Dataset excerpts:
::::::::::
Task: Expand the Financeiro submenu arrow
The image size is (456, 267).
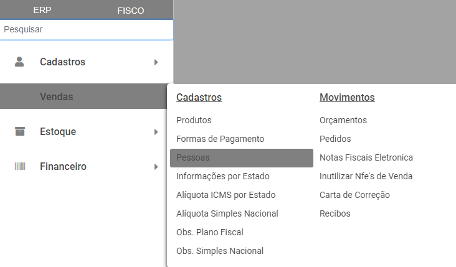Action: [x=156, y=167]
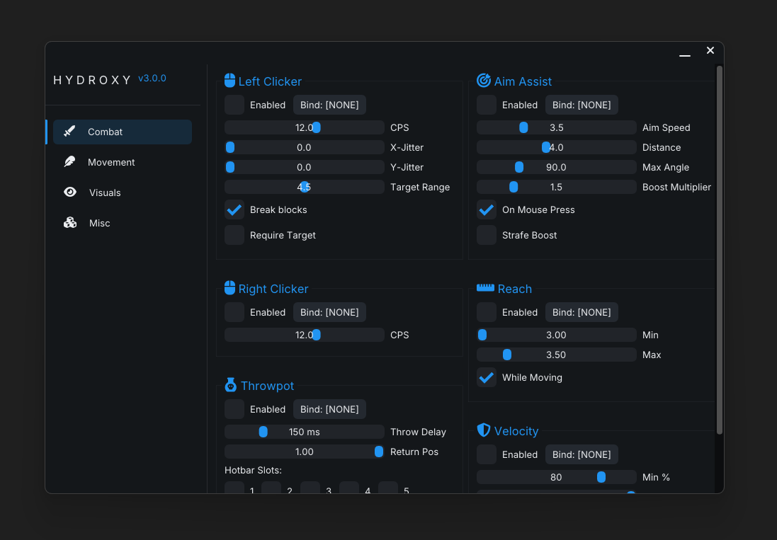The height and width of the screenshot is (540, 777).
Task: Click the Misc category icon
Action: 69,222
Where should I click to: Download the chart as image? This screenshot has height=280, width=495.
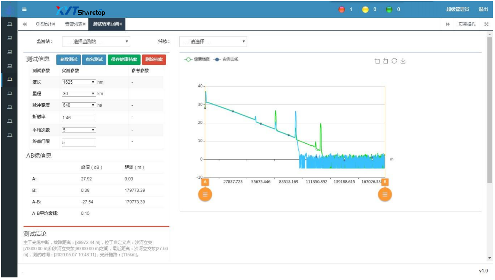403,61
::::::::::
__TASK PROMPT__: From the line containing "Where should I" through the last line of the data above, write out every line word for word, and nothing else. Do not include the pictures.

__COMPLETED TASK__:
Where should I click to: Download the chart as image? This screenshot has height=280, width=495.
403,61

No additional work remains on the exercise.